Analyzing PL Kernel Performance in Simulation - 2021.2 English

Versal ACAP System Integration and Validation Methodology Guide (UG1388)

Document ID
Release Date
2021.2 English


All kernels developed by HLS can be optimized using compiler directives and HLS pragmas. The Vitis HLS compiler generates detailed reports containing Fmax, resource utilization, and performance information. In addition to the summary reports, the schedule viewer provides a visual representation of how the design is built and how the operations are scheduled. You can use this view to help identify suboptimal portions of the synthesized design.

You can supplement these compile-time reports by running the HLS cosimulation flow. When you run this flow, Vitis HLS automatically extracts performance data from the simulation results and reports additional performance information such as minimum, maximum, and average running times for FIFO high watermarks. Xilinx recommends using all of these analysis capabilities before integrating the HLS kernel in the system.

Note: A kernel that does not meet performance in a standalone context will not meet performance in the complete system.

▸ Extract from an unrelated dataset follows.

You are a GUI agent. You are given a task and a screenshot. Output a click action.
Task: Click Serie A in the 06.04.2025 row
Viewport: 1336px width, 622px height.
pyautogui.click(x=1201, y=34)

Many factors influence the performance of an HLS kernel, including interface properties, loop-level parallelism, task-level parallelism, and more. In particular, understanding the concepts of initiation interval (II) and dataflow are essential to achieve good results. Initiation interval is measured in clock cycles and indicates how often a particular loop or process restarts. For example, if a loop is successfully synthesized with II=1, then in the resulting RTL a new loop iteration starts every cycle. II is closely related to throughput, a key performance metric. Dataflow is a performance optimization that takes advantage of task-level parallelism. Whenever possible, dataflow allows different sub-processes in the design to run concurrently instead of sequentially. Achieving optimal results with dataflow requires a suitable code structure. For more information about initiation interval, dataflow, and other HLS performance optimizations, see the Vitis High-Level Synthesis User Guide (UG1399).


All RTL kernels you develop must be simulated at the block level, either using custom RTL test benches or using the Xilinx® LogiCORE™ AXI Verification IP (VIP) provided in the Vivado® IP Catalog. For more information, see the AXI Verification IP LogiCORE IP Product Guide (PG267).

Tip: Additional performance counters can be written in RTL to count cycles in the PL and calculate latency and throughput to/from the AI Engines.